### THE PROBLEM
Word for word, set down the records and skip each picture.

··· GIVEN ENTRIES ···

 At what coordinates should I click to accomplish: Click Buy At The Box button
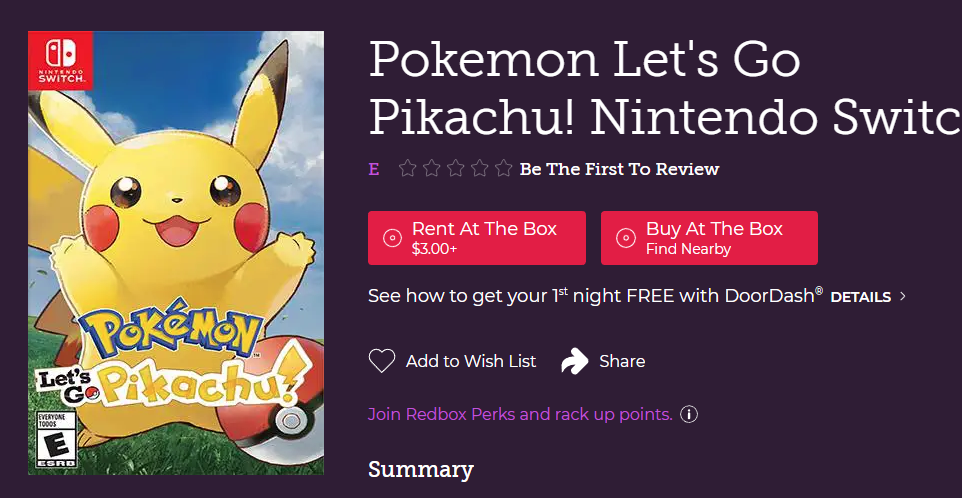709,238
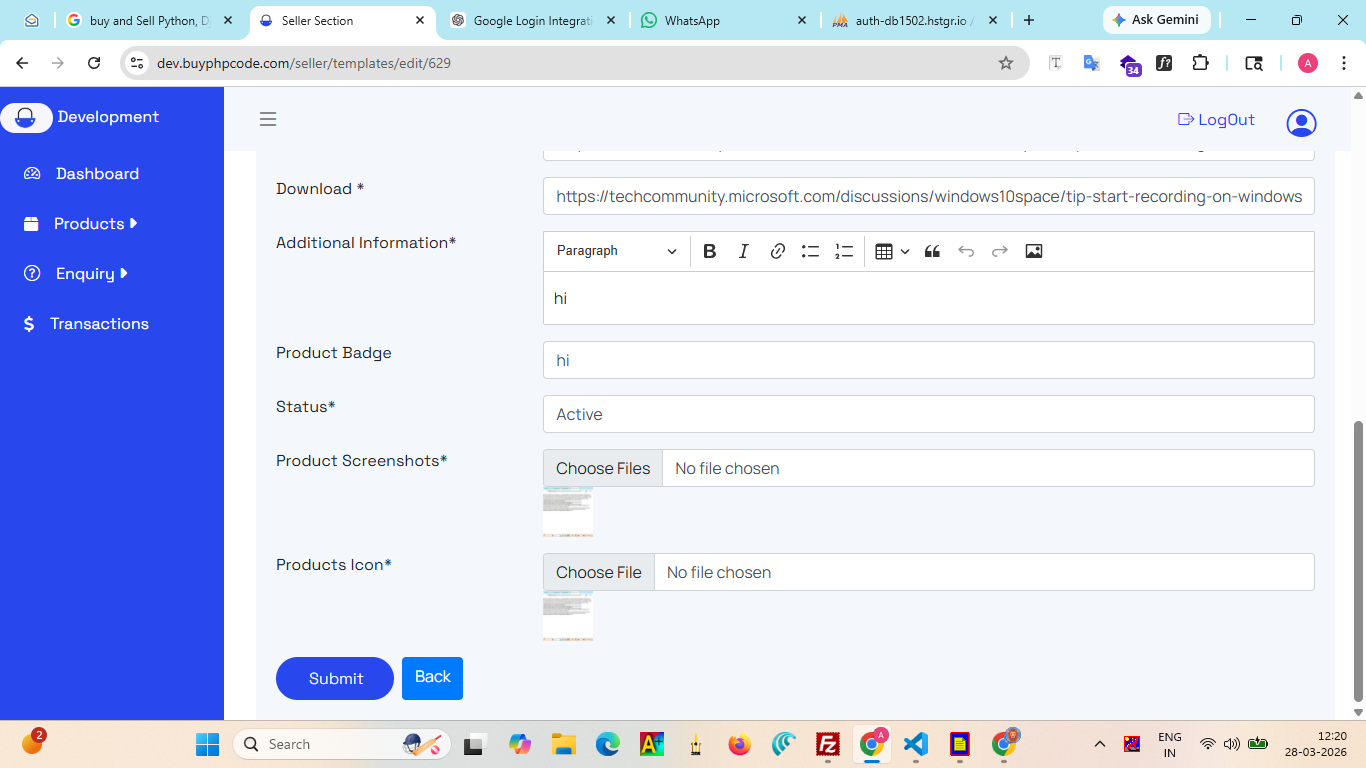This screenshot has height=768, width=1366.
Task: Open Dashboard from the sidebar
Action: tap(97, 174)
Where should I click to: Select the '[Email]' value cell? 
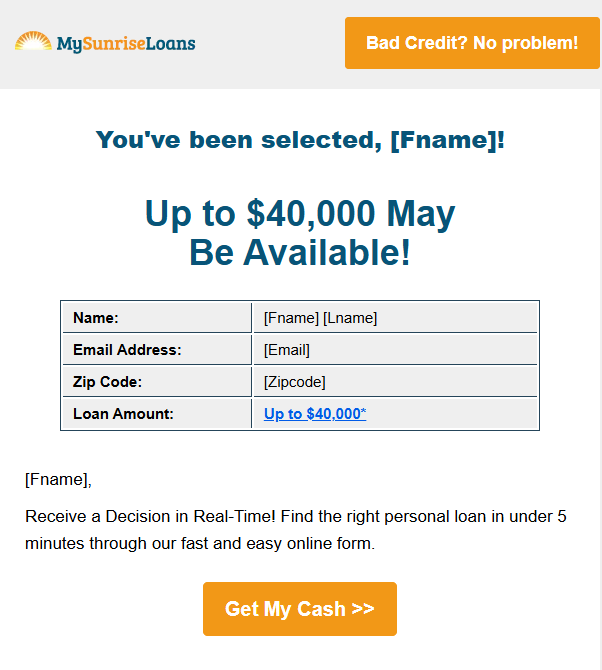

···

### FINISHED EXERCISE
 At what coordinates should I click to accomplish: Click Buy At The Box button
709,238
This screenshot has height=768, width=1366.
Task: Open Dashboard from the sidebar
Action: tap(97, 174)
Where should I click to: Select the '[Email]' value cell? 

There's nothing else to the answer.